B) Un ulteriore importante
ruolo esercitano poi - è questo il secondo ordine di condizioni - le cure palliative,
che forniscono prestazioni proporzionate alla situazione del malato ed evitano
inutili forzature dovute a pretese miracolistiche del tutto irrazionali. La
domanda eutanasica è infatti spesso dettata o dal timore di incorrere
nell'accanimento terapeutico, dove al prolungamento artificiale della vita si
associa la sua dequalificazione umana; o, inversamente, di venire abbandonati,
soprattutto nella fase terminale (qualcuno per questo ha coniato il termine
«eutanasia da abbandono»). Il riconoscimento che non esistono malati
«incurabili» e che la cura deve pertanto essere garantita a tutti, anche a
coloro che sono considerati clinicamente «inguaribili» rende necessaria la
creazione di strategie terapeutiche, che garantiscano standard di vita
qualitativamente buoni o almeno accettabili.

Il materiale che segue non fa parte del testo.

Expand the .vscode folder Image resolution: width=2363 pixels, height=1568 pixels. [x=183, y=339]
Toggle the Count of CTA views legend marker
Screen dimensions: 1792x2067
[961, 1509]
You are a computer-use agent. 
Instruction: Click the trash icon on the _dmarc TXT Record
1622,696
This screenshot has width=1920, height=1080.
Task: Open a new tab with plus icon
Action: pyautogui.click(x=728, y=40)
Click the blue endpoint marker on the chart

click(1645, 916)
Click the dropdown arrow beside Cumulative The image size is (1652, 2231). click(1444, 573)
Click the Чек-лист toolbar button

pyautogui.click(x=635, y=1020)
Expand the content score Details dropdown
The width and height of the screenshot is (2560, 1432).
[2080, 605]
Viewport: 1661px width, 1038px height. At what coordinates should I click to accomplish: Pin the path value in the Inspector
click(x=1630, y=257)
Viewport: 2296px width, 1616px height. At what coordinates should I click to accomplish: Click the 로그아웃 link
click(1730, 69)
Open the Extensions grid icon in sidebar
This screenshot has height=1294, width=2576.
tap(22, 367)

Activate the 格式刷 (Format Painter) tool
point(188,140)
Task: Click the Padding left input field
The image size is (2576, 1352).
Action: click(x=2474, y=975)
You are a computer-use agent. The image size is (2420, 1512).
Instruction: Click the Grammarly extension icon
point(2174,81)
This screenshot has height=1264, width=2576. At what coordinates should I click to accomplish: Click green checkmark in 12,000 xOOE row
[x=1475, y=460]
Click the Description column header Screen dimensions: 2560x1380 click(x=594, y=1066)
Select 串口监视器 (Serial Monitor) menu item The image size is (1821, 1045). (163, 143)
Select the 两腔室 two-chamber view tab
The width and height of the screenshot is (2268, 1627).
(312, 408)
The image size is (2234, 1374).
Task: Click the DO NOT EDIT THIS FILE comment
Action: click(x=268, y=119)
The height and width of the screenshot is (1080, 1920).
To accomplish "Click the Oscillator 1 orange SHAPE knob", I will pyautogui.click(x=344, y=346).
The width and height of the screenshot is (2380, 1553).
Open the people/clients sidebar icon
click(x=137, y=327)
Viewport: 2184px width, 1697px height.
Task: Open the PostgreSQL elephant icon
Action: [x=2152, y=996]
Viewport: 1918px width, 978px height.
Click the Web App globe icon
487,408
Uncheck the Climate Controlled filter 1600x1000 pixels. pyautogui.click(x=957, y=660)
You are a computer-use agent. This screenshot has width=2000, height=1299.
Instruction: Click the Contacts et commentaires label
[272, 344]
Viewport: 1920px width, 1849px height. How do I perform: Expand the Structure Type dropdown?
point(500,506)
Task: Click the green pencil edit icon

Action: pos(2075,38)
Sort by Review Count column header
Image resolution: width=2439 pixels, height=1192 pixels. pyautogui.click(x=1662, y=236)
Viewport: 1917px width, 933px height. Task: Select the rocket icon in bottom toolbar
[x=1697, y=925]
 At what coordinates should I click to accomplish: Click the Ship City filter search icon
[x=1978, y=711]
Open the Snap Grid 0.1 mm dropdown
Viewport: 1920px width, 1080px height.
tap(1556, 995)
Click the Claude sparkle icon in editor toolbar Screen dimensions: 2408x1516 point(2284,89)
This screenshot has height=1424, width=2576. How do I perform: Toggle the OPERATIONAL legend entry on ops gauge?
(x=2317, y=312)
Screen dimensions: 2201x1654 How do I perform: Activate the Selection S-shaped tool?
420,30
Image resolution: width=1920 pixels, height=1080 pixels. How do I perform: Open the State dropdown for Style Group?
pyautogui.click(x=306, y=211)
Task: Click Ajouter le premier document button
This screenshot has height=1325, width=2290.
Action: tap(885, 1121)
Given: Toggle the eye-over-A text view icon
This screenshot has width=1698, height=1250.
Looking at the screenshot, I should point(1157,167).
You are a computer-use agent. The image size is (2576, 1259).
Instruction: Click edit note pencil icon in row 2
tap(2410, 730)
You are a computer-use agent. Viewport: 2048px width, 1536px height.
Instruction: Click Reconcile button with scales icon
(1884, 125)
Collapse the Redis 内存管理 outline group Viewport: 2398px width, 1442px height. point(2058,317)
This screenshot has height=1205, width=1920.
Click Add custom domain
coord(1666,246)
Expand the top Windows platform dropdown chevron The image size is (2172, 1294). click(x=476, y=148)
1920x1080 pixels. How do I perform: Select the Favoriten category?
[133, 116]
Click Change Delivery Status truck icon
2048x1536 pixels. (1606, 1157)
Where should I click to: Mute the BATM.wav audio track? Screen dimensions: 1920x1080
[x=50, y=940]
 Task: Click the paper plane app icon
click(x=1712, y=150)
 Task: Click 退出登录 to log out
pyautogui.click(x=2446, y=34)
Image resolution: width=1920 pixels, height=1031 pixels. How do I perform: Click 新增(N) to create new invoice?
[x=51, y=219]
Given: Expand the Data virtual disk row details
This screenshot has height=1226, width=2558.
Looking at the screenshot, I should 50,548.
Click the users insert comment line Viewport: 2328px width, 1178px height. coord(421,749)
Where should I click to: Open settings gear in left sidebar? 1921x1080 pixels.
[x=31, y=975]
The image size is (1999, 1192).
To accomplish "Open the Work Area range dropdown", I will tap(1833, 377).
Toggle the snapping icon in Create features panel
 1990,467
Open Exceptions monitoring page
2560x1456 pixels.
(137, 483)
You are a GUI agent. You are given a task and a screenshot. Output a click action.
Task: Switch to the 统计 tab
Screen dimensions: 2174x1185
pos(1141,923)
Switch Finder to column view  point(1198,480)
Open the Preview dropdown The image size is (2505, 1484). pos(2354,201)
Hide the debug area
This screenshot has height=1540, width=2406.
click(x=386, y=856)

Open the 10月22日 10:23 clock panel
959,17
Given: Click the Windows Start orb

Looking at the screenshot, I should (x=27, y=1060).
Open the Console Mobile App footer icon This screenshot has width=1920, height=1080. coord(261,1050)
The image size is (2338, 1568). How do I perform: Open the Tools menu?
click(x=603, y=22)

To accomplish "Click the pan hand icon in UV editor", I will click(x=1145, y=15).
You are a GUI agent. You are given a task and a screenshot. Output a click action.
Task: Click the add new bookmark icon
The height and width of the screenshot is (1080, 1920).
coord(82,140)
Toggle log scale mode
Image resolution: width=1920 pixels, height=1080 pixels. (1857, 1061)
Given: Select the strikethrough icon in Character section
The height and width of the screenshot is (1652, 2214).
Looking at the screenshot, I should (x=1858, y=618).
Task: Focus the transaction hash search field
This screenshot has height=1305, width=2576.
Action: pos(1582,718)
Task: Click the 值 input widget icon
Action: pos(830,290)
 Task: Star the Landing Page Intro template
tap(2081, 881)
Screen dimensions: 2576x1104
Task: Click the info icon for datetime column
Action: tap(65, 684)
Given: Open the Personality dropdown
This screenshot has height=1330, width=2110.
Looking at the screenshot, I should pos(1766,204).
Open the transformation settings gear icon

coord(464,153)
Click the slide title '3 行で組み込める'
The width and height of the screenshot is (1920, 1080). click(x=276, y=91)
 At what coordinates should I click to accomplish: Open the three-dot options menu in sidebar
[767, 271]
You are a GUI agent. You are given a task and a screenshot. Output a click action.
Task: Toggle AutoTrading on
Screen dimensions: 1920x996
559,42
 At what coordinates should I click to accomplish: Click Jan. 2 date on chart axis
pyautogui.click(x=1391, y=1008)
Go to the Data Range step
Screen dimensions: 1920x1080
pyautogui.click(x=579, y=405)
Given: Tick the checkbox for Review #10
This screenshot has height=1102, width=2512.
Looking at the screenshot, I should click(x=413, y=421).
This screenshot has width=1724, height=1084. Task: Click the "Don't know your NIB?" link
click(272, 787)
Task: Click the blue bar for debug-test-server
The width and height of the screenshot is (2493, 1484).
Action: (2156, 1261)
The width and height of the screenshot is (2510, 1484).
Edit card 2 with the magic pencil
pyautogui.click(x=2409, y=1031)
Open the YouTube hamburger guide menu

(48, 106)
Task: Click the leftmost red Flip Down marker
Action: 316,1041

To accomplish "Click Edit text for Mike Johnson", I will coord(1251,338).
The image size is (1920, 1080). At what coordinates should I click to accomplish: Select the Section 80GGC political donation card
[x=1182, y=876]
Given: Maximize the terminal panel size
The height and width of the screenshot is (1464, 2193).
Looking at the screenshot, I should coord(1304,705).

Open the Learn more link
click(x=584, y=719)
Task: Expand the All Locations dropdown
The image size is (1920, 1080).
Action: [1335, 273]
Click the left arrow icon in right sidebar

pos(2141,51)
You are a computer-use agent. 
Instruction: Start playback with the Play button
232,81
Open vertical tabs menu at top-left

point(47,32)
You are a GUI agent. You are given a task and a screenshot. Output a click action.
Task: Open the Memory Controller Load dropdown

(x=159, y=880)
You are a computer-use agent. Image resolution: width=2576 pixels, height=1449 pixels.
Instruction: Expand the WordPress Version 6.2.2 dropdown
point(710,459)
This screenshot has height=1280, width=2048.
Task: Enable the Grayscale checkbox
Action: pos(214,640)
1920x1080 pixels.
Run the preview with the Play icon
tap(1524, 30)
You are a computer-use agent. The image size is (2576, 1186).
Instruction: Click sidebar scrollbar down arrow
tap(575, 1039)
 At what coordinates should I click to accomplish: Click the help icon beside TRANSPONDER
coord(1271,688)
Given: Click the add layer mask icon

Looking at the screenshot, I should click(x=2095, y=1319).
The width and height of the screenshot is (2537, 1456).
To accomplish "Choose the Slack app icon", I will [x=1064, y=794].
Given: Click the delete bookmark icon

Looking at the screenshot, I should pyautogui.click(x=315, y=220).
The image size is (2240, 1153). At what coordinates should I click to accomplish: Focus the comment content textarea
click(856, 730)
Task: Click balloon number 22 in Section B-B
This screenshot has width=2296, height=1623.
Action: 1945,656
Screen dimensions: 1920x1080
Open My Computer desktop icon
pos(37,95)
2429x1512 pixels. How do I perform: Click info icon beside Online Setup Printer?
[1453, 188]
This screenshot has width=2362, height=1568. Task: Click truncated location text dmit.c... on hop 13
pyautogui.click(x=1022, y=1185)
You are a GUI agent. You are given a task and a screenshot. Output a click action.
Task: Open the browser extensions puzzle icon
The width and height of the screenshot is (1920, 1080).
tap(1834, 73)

Le cure palliative sono funzionali
a questo scopo; esse si ispirano infatti al paradigma della medicina «olistica»,
preoccupata non solo di curare la parte malata, ma di «prendersi cura» in modo
globale del paziente e dell'ambiente in cui vive, con l'obiettivo di rendergli
meno insopportabili le ore di vita che gli rimangono e meno traumatico
l'avvicinamento alla morte. La via da percorrere per perseguire gli scopi qui
proposti non è facile, e non risolve, in ogni caso in termini radicali,
l'esigenza del ricorso all'eutanasia, che rimane, in alcune condizioni estreme,
una questione aperta. Ma lo sviluppo di una nuova sensibilità sociale e
culturale, che vinca le resistenze dell'individualismo e si faccia carico della
qualità della vita di coloro che attraversano condizioni di particolare
precarietà, è un'istanza inderogabile. La capacità di portare un aiuto reale a
chi soffre nelle diverse situazioni esistenziali in cui si trova è opera di
alto significato umano e segno di vera crescita civile.